Tinggal 15 Menit Lagi, Gangguan Listrik Gagalkan Nadia Menuntaskan OSN
- calendar_month Jumat, 12 Jun 2026
- print Cetak

Instagram/nanad.0814
info Atur ukuran teks artikel ini untuk mendapatkan pengalaman membaca terbaik.
BSDHitz, Sukabumi – Nadia, siswi kelas 5 SDN Gandasoli, Kecamatan Cireunghas, Kabupaten Sukabumi, harus mengubur mimpinya untuk meraih prestasi di Olimpiade Sains Nasional (OSN) setelah pemadaman listrik menghentikan ujian yang sedang ia ikuti.
Nadia telah menyiapkan diri selama berbulan-bulan untuk menghadapi kompetisi tersebut. Ia rutin belajar dan mengerjakan latihan soal agar bisa tampil maksimal dalam ajang akademik tingkat nasional itu. Namun, harapannya pupus saat gangguan listrik terjadi ketika OSN berlangsung secara daring pada Senin (8/6/2026).
Pengawas OSN SDN Gandasoli, Isop Sopiah, mengatakan sesi pertama yang berlangsung pukul 08.00 hingga 09.00 WIB berjalan lancar tanpa kendala. Masalah baru muncul pada sesi terakhir yang berlangsung pukul 13.00 hingga 14.00 WIB. Pemadaman itu terjadi ketika Nadia masih mengerjakan soal. Saat itu, waktu ujian hanya tersisa sekitar 15 menit.
Awalnya, Nadia mengira listrik akan kembali menyala dalam waktu singkat. Namun, waktu terus berjalan sementara aliran listrik tidak kunjung pulih.

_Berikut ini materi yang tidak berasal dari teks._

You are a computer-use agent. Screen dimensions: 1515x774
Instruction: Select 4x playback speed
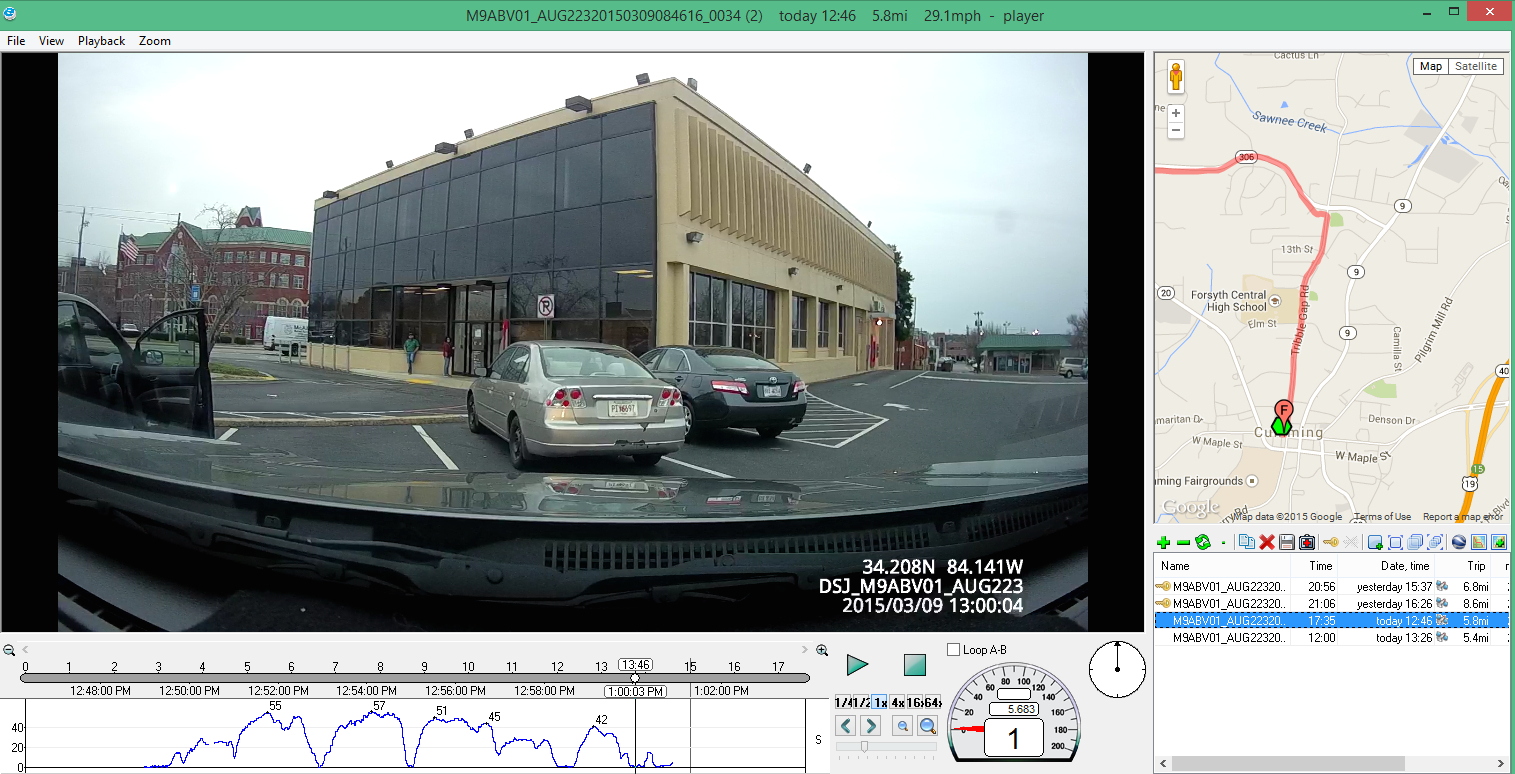tap(898, 702)
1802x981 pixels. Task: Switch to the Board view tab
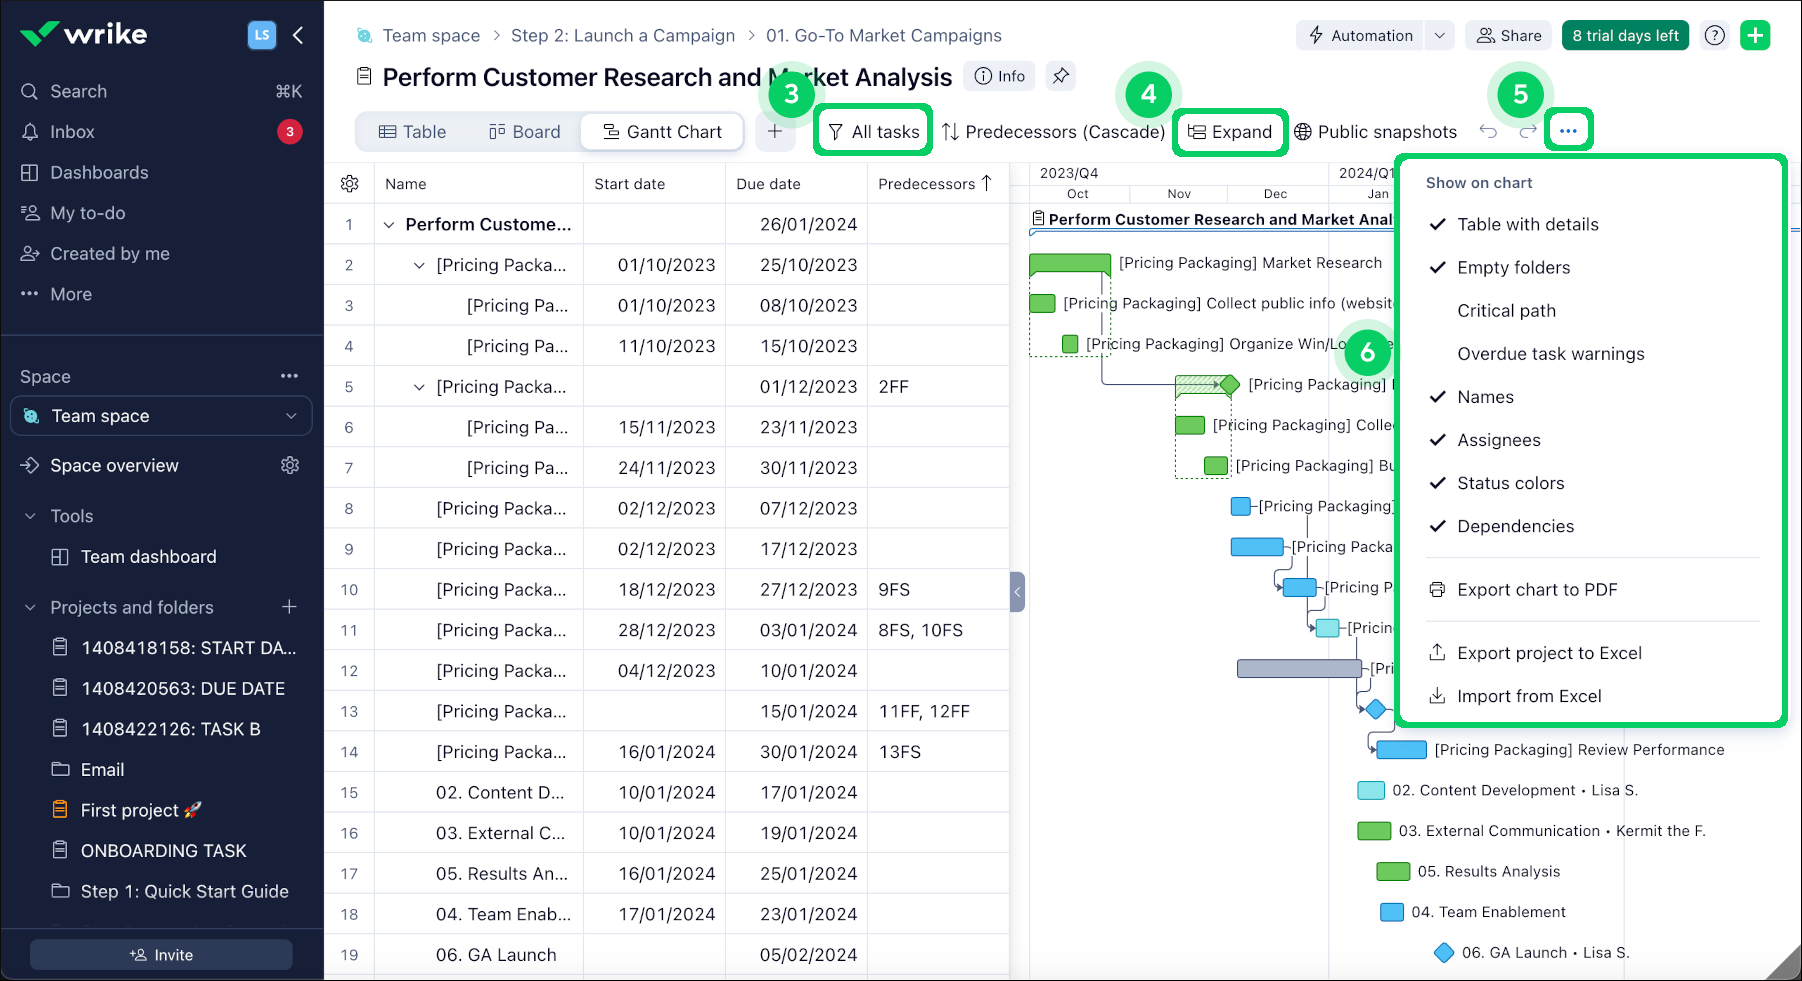pyautogui.click(x=524, y=132)
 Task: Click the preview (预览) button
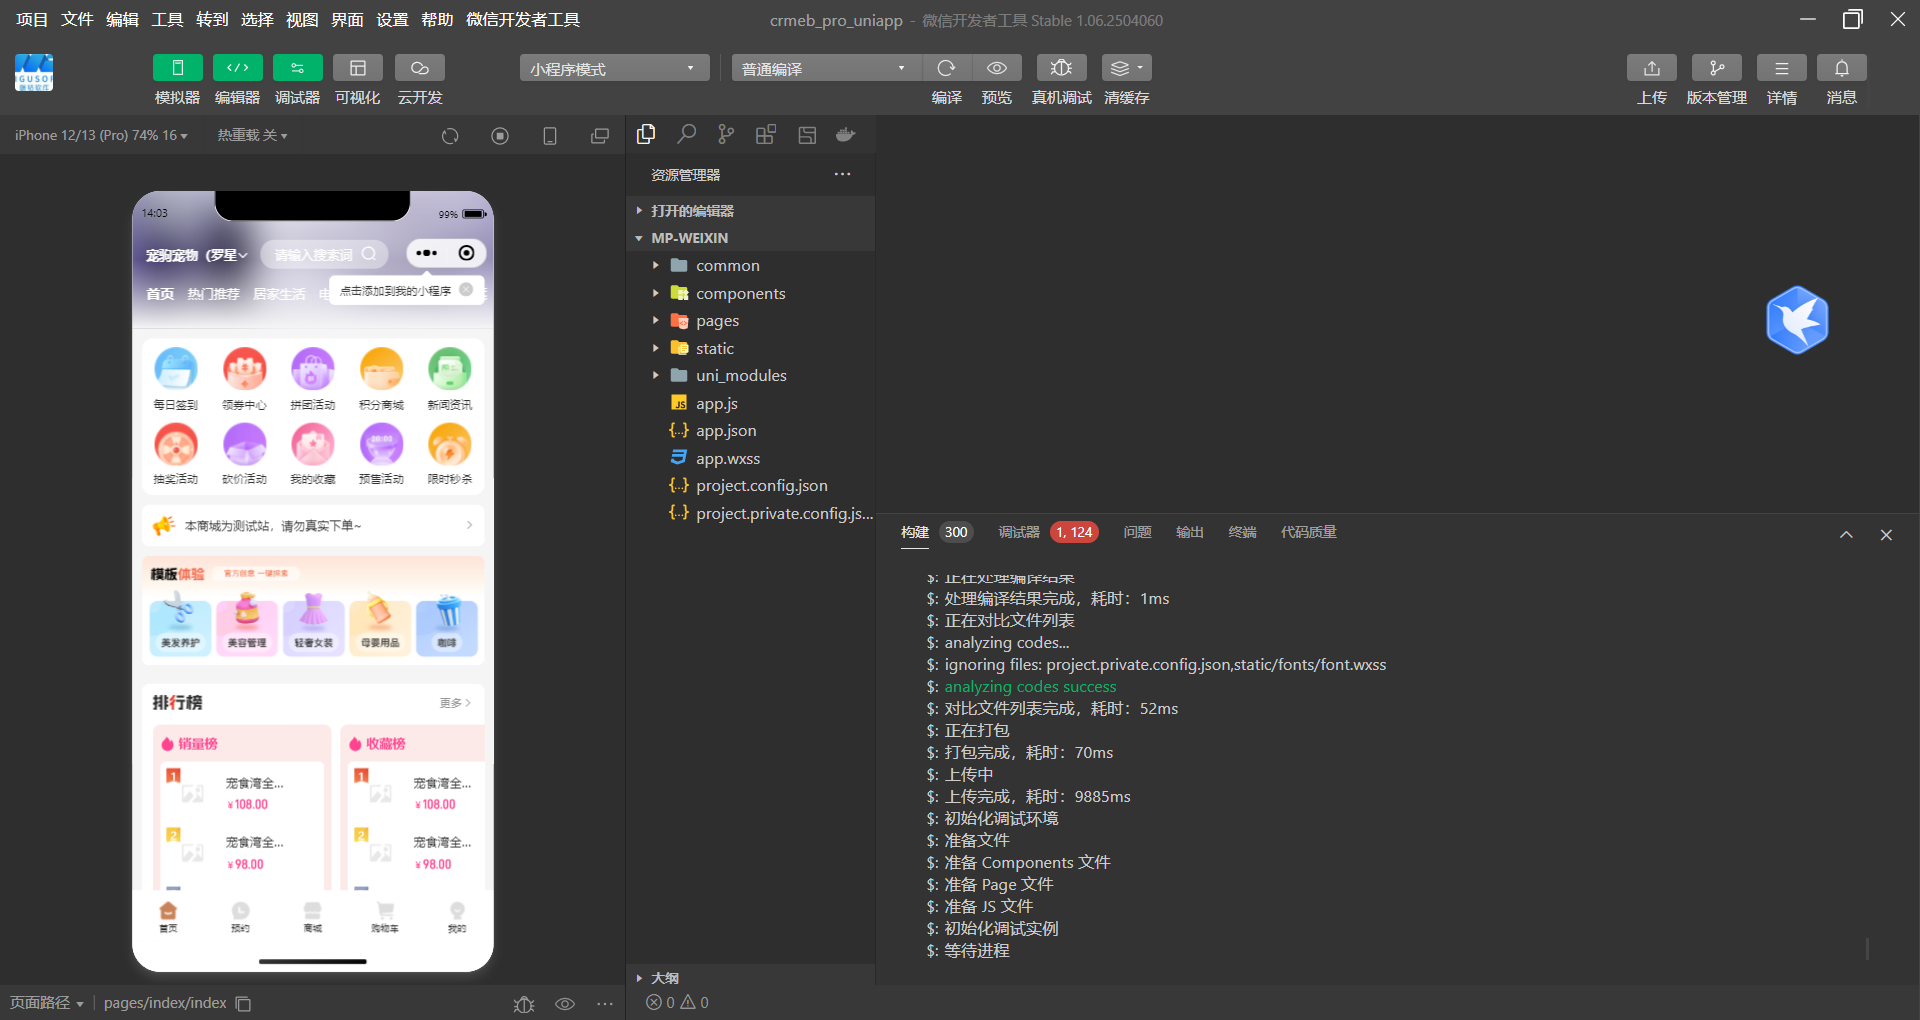pyautogui.click(x=996, y=68)
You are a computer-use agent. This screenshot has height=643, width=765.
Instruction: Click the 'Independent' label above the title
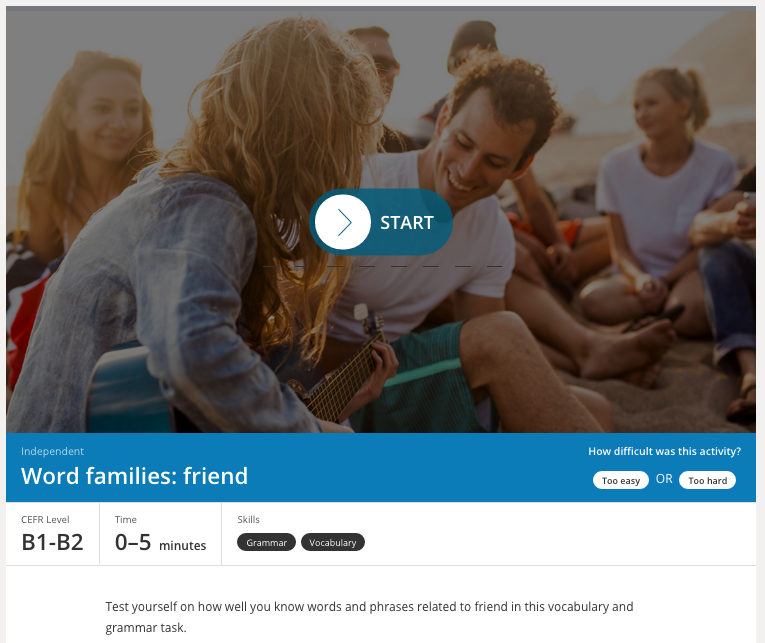52,451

“Pas awal-awal mati itu masih biasa aja, saya kira awalnya bakal bentar. Tapi ternyata pas udah dengar waktu yang tersisa untuk mengerjakan soal tinggal 15 menit lagi, saya mulai gelisah. Apalagi ini sudah saya siapkan dari berbulan-bulan, jadi saya juga panik,” ujar Nadia.
Menurut pihak sekolah, Nadia menunjukkan semangat belajar yang tinggi selama persiapan OSN. Ia juga mengikuti berbagai latihan untuk meningkatkan kemampuannya sebelum kompetisi berlangsung.
Karena gangguan tersebut, Nadia tidak bisa menyelesaikan seluruh soal hingga batas waktu berakhir. Kondisi itu membuat kesempatan yang telah lama ia tunggu hilang akibat faktor teknis di luar kemampuannya.
Peristiwa ini menunjukkan bahwa pelaksanaan kompetisi daring masih bergantung pada ketersediaan listrik dan jaringan internet yang stabil. Gangguan pada salah satu fasilitas tersebut dapat memengaruhi jalannya ujian dan merugikan peserta.
Meski kecewa, Nadia tetap mendapat dukungan dari keluarga, guru, dan teman-temannya. Mereka berharap pengalaman ini tidak mematahkan semangatnya untuk terus belajar dan meraih prestasi pada kesempatan berikutnya.